He frowned at the memory of how the girl had hounded Aya, following him, making a total pest of herself. Yohji’d wanted to scream at her to stay the fuck away from Aya, but didn’t dare interfere. It would have revealed things he hadn’t wanted any of his team mates, or Kritiker to know, like the fact he was deeply in love with their icy cold leader.
“I love him. I’ve loved him for a long time.”
“And I think you kept it hidden for a long time,” Aya-chan said thoughtfully, “which was probably not a bad idea with that little creep Takatori living in the same house. He broke both Aya’s and Ken’s hearts by turning on you all the way he did. If he’d known your feelings he’d have used them against you probably.”

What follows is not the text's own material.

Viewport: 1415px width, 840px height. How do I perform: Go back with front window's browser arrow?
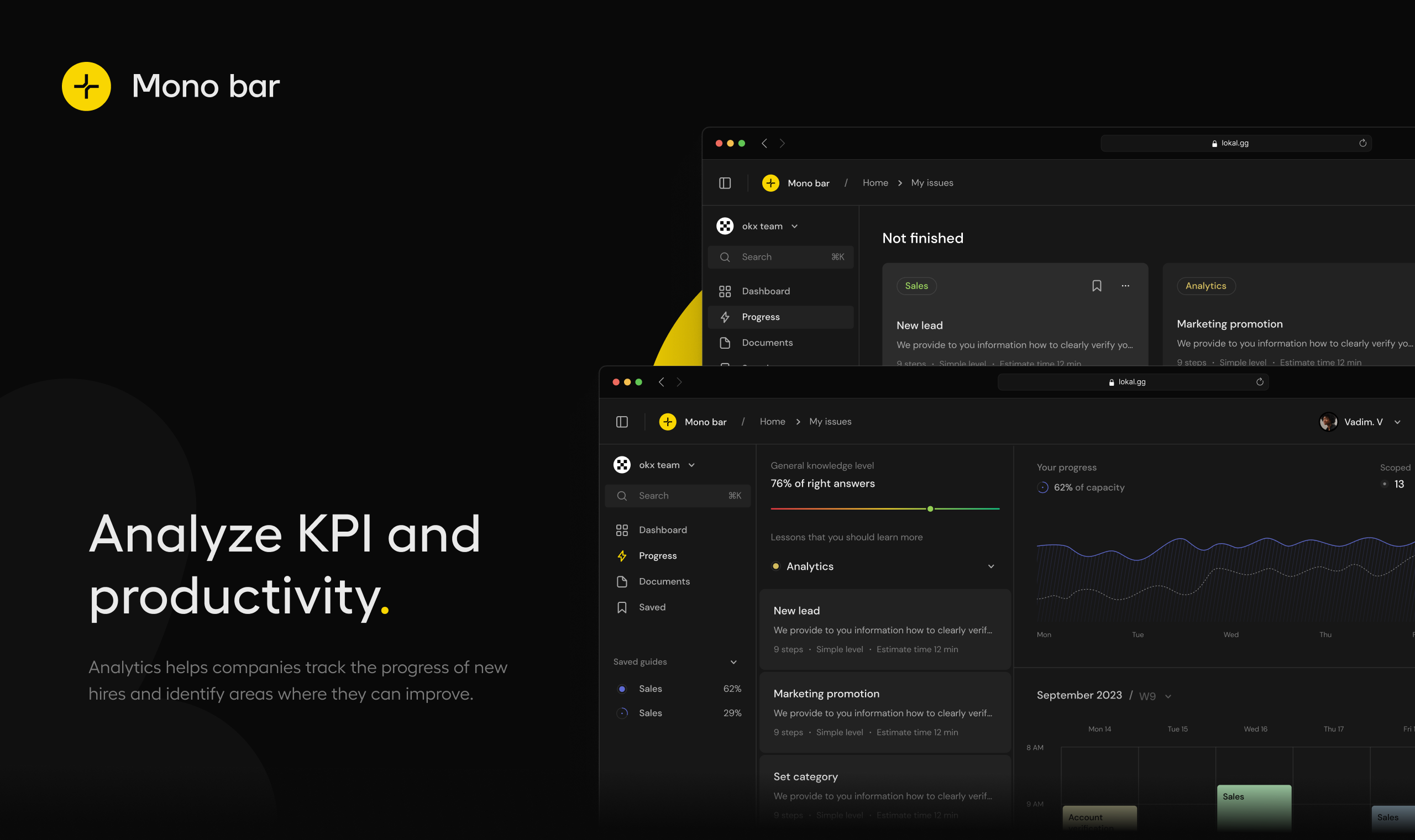(661, 382)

“As for Sakura, she was weird. She told me the whole of what she knew about you all and then took me to the shop you used to run suggesting it would be a great idea if I ran it instead and she could help me after school. I agreed as although I was nineteen by then and unable to go to school, I still looked sixteen and nobody else bar Momoe-san would give me a job. Then she hung around me till I wanted to scream at her to go away.”
She sighed. “I sometimes wonder if she saw me as a substitute for my brother. We were both led to believe that none of you had survived you see.”
Yohji nodded, "I know. That was what your brother wanted. At the time anyway. And yeah, you're right about Aya and Ken. What Takatori Mamoru did... well none of us can forgive him. Not for this."
He shook his head, "I feel sorry for Zeshin. The little bastard really did that kid wrong, worse than he did with us."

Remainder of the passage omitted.